I think we we all know very well the problems that liberal democracies are facing and we all agree we’re facing a challenge. The question is: where do we go from here? I wanted to remind ourselves of a very constructive and helpful concept that lies at the foundation of liberal democratic thinking, Rawls’s term of the “overlapping consensus”. I think this is what we should be looking for – especially in diverse and heterogeneous societies, and most societies are now, in fact, diverse and heterogeneous. Rather than getting into a fundamental discussion meant to settle inherent conflicts between comprehensive sets of beliefs, we should seek overlapping agreements and act upon them. This sounds easier than it is in real life, because when you try to define what should be included in the overlapping consensus and what should stay out, you are drawn into the conflict you are trying to avoid.
Israel is facing a political crisis: months after the last one, it is going towards a new election, one that is highly centered on questions of State and religion. So at least for Israel, but I think for other Middle Eastern countries as well, State and religion are issues that are really challenging, they demand concessions but also to draw limits on where we can and cannot compromise. I think one of the issues that maybe we haven’t been discussing enough is exactly this important question of what is a reasonable compromise. If we want to revive liberalism or if we want to revive the left, we have to keep in mind the set of values we cherish. How often and under what circumstances are we ready to compromise these values in order to have a functioning political system? And how often and in what ways are we going to fight when we reach a point that we think is, for us, unbearable or unacceptable?

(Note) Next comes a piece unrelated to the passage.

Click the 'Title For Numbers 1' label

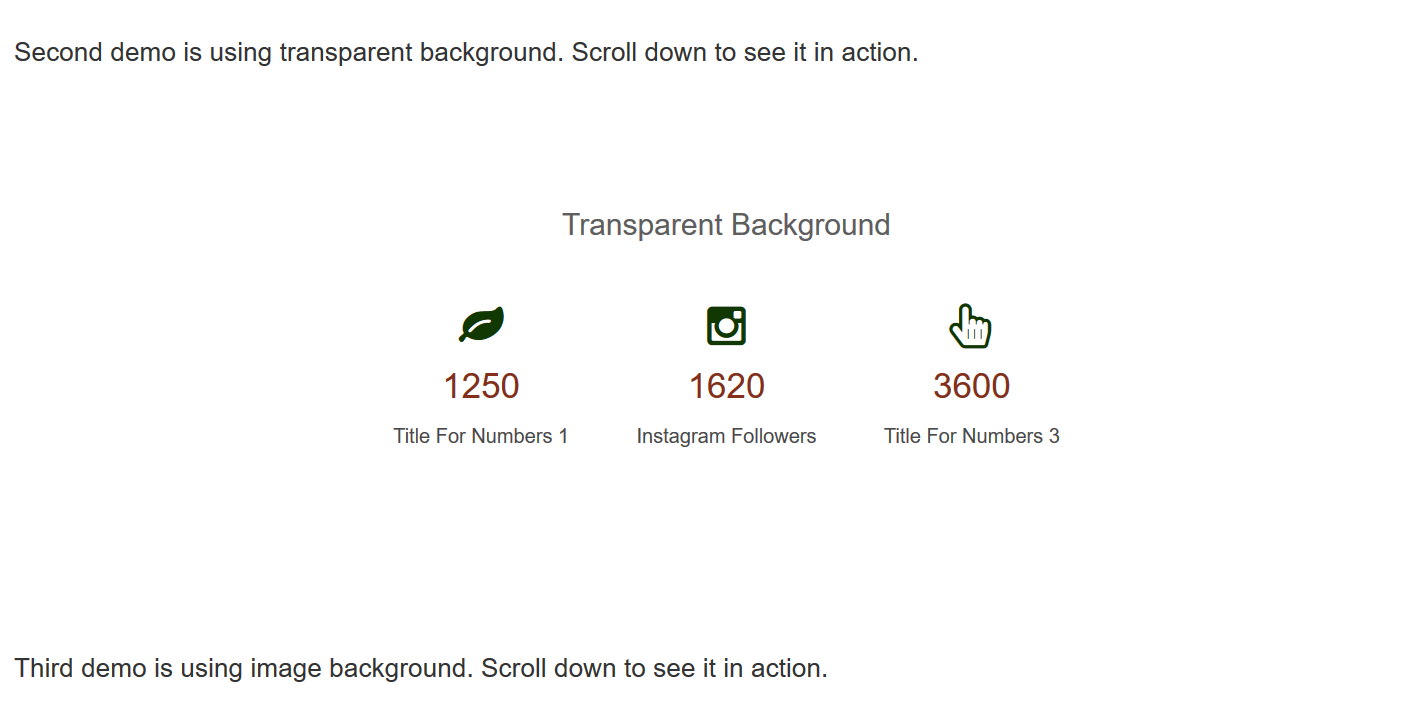[481, 436]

At least two important points come to mind. First of all, is that for the liberal world it is incredibly important to recreate its own political and normative discourse. I think that for a long time we, both as activists, maybe also as philosophers or political theorists, we have surrendered too much to the legal sphere. Liberalism became legalized, and liberals too often approached the courts to save them, assuming they would forever be liberal. This created a situation whereby the main thing that liberalism fosters is respect for the law – which I wholeheartedly endorse: but respect for the law in not enough. Without creating a sound ideological basis among the people so they can understand and cherish the values on which the court operates, it can create suspicion and disbelief in the courts (as well as in their supporters). This is what accounts for some of the social cleavages we’re witnessing today, and maybe also for the hostility to the courts which is becoming a worldwide phenomenon. Courts are under attack as they are identified with the global elites and with a liberal, maybe a neoliberal, set of principles.

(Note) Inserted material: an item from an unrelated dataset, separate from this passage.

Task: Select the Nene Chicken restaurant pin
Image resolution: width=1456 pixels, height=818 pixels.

In short, liberals were omitting their duty to do the legwork and spread their ideas.
In one of the Seminar talks someone spoke angrily about the way religious movements are creating a basis for the future. Many liberals resent such moves, but trying to create a moral basis for your survival should be the norm. Political movements, ideological movements and normative movements have a duty not only to get it right theoretically, get all your conceptual framework clear, but also to educate others to follow these principles, because otherwise they are left without an audience. For many years now, liberals were reluctant to do that and therefore a vacuum was created; and into this vacuum, many other ideologies entered and they have acquired considerable power. Nowadays liberals are lacking the infrastructure that could provide the ideological and political base to win back the support of the people. That’s the first point that I think is extremely important.
The second point is that in a world where identity and rights somehow often come into conflict, I think it is very important for all of us to widen the sphere of rights discourse in order to allow people to understand that the language of rights applies to them – and not only to the other. When people think about human rights, if you ask somebody on the street what human rights mean, they usually think human rights as a tool meant to defend the other, rather than something that protects them. I was for some years the head of the Civil Rights Association in Israel, and I used to say to the people in the association: “I know that your passion is somewhere else, but unless you go out and defend the basic rights of Israeli citizens – the right to education, shelter, minimum wage, etc. – when you approach them asking them to support you in your defense of the rights of minorities, refugees or political prisoners, you won’t have an audience”.
At the end of the day, there are many social and economic rights that are not defended and people should understand what are the core rights that liberals hold and cherish, and understand who important they are for them, in their daily struggles. Owning or re-owning the rights language is extremely important if we want to redefine the way forwards. In the present political climate, if we wish to defend democracy we should try to develop a language that will allow us to re-enter into a meaningful political conversation with people from all walks of life.
To conclude, I would say that there is a great need to match theory and practice, so I’m happy that this panel includes practitioners and theorists alike. At the end of the day, theory is not going to filter down on its own. It needs support. Historically, there was always a tradition of democratic teaching and I think it is very important to renew it, hence I welcome and congratulate Reset for taking upon itself part of this task.